PROBLEM TO WORK ON. Which lines of the data contain the string "computer"? Show each of them.

BEGIN SUPPLIED MATERIAL

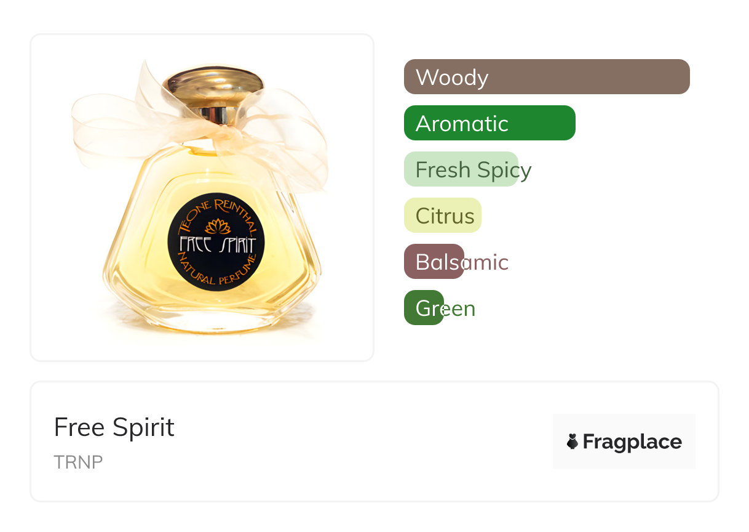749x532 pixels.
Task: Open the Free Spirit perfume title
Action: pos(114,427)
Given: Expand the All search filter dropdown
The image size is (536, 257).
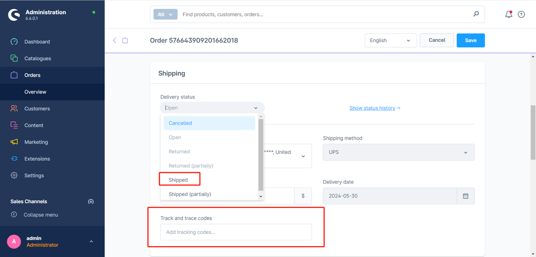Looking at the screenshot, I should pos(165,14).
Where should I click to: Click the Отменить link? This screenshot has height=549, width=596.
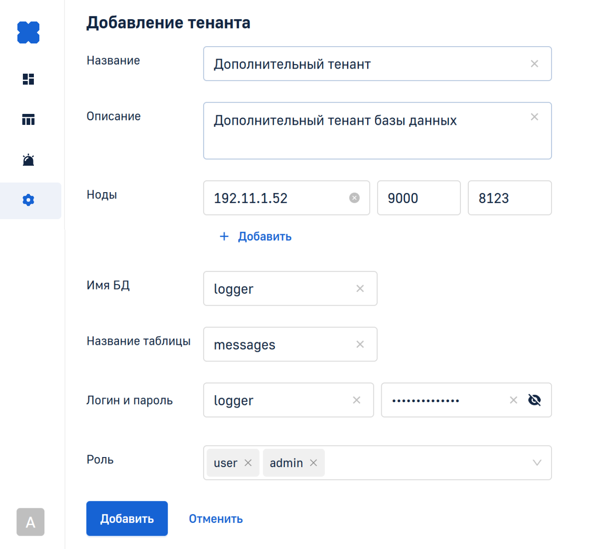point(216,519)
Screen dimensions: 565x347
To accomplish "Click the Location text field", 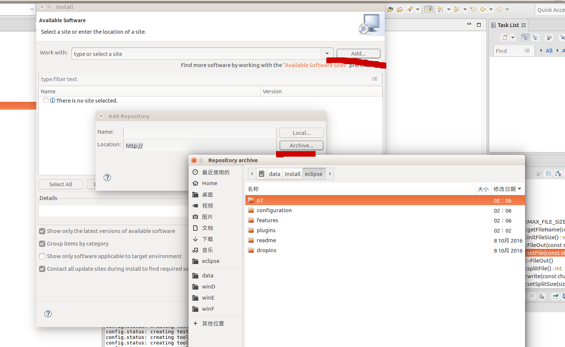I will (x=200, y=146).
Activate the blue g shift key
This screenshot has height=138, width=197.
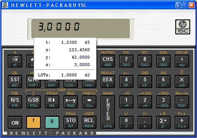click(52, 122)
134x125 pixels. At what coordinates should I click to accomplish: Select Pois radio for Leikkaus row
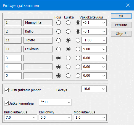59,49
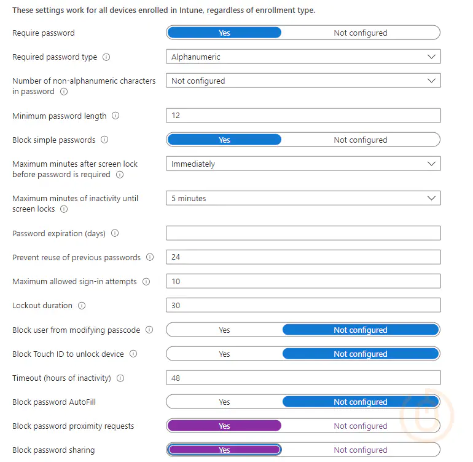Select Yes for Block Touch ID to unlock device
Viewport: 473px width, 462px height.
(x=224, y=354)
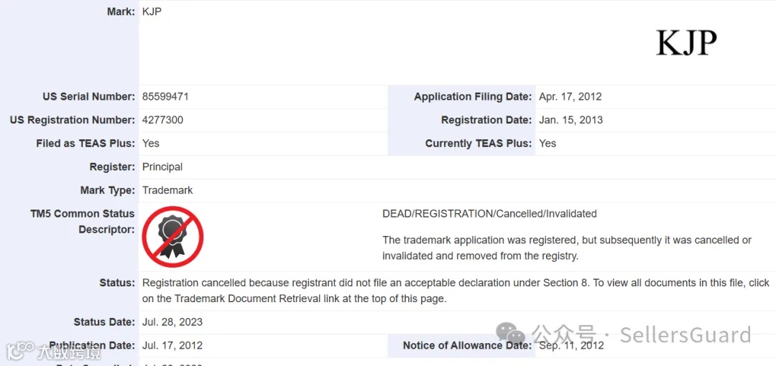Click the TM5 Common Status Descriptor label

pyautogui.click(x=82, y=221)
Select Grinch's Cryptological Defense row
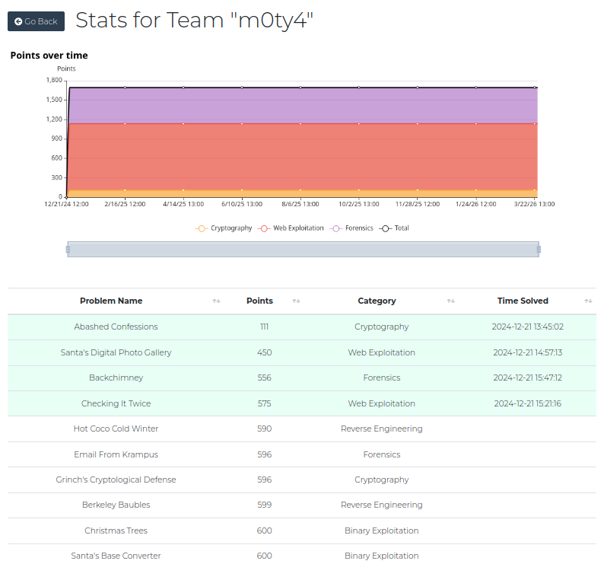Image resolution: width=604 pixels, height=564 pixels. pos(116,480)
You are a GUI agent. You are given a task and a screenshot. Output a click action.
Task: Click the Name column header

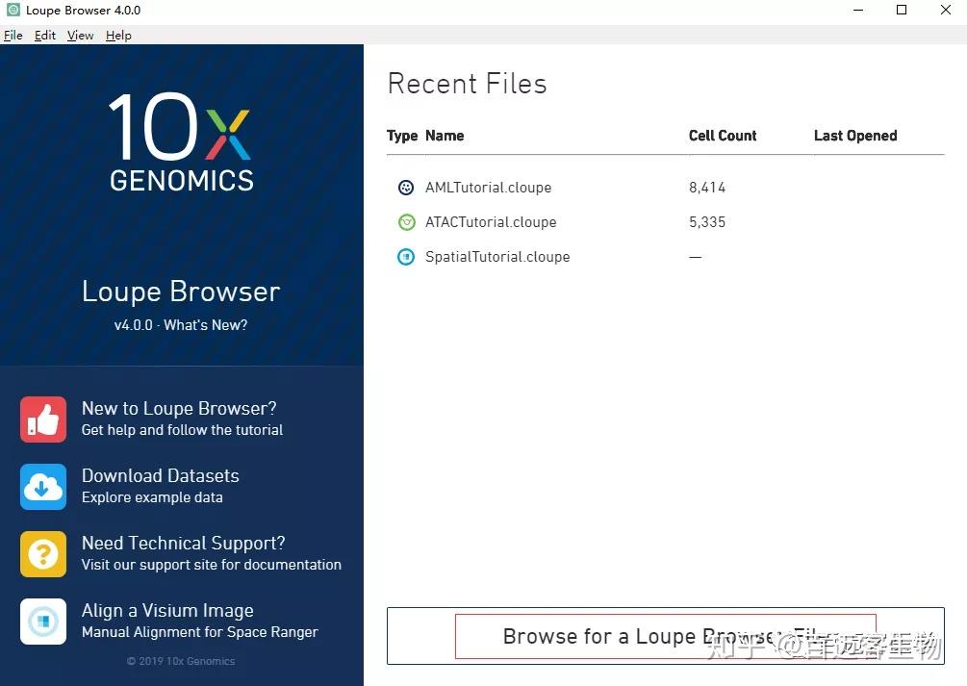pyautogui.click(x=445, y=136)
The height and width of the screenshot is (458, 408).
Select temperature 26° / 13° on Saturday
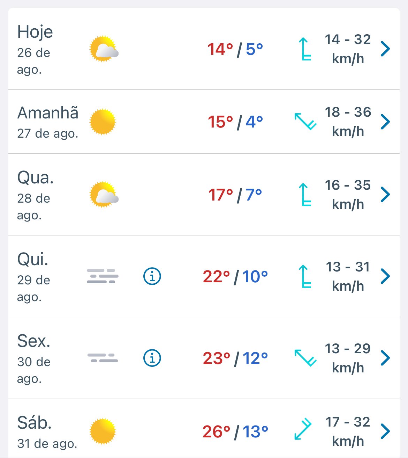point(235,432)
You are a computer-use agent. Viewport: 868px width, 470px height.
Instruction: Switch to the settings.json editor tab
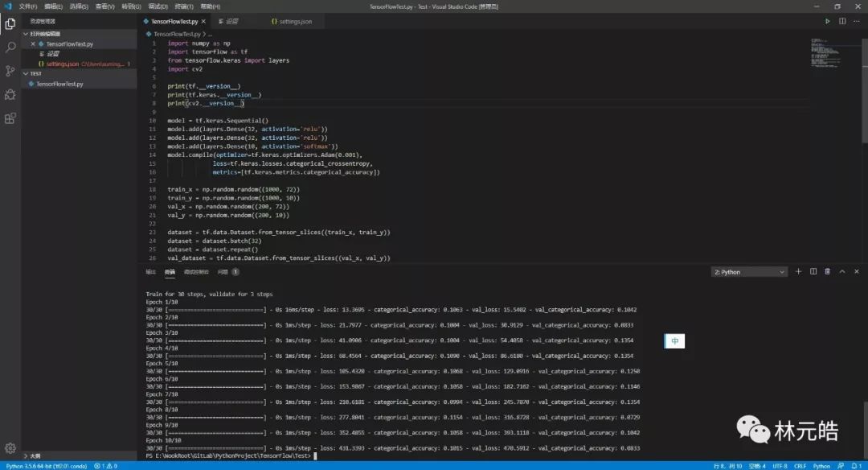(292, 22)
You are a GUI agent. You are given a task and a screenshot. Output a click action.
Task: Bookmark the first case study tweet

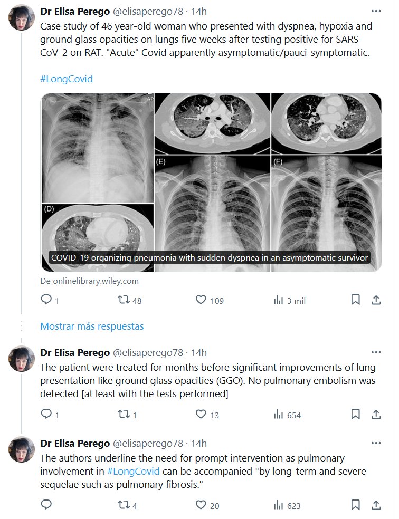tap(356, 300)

END SUPPLIED MATERIAL
BEGIN SUPPLIED MATERIAL

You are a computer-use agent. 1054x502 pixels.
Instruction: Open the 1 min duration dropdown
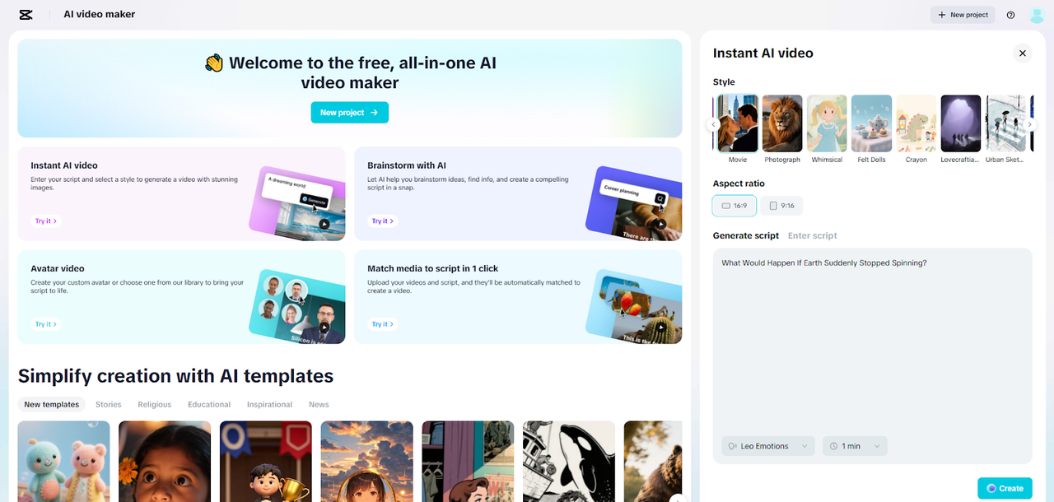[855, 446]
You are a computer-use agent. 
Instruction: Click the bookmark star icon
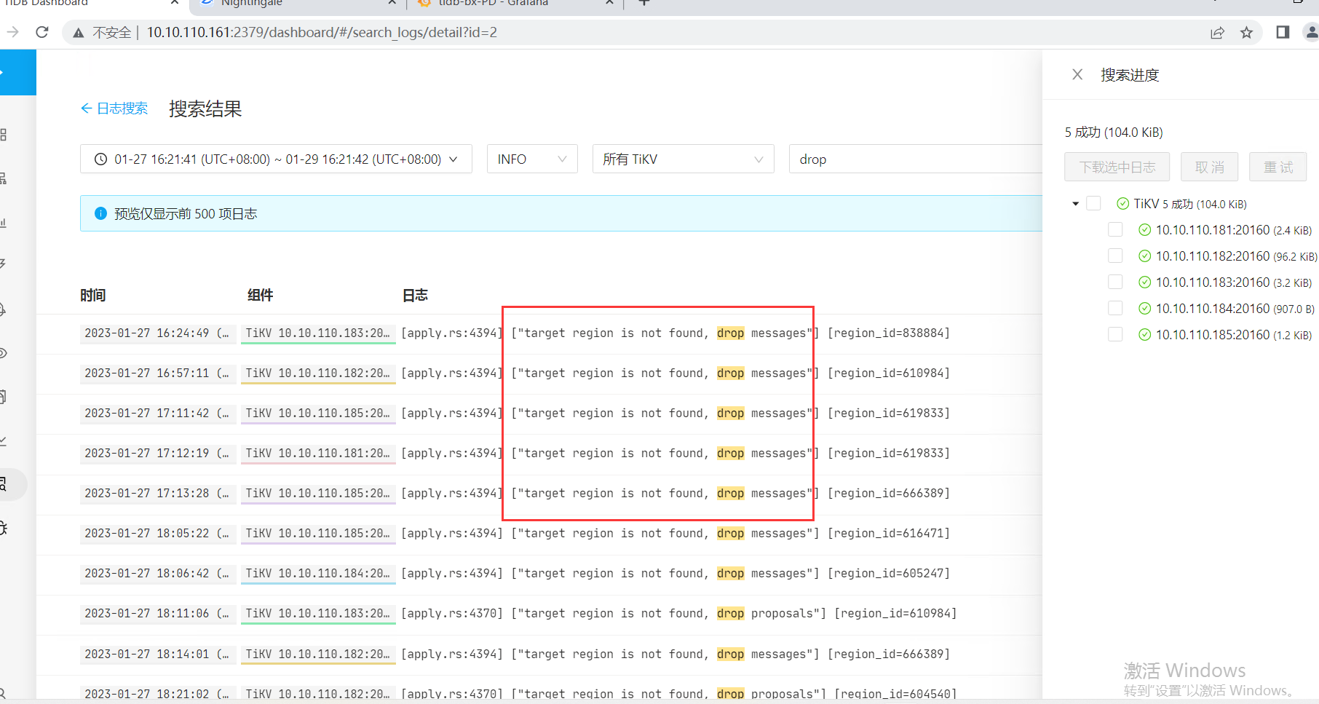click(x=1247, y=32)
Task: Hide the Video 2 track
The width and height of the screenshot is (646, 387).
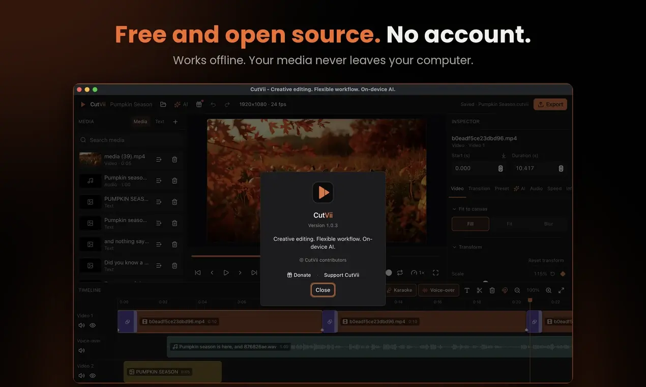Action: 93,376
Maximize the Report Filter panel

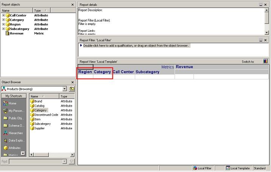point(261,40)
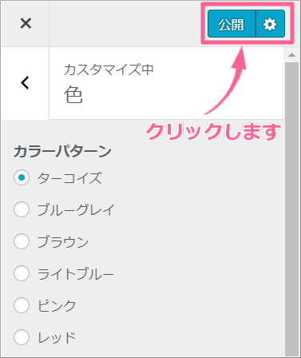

END SUPPLIED MATERIAL

RESULT OF THIS EXERCISE.
You are a computer-use agent. Viewport: 868px width, 470px height.
You are a computer-use agent. 1054x502 pixels.
You are a computer-use agent. 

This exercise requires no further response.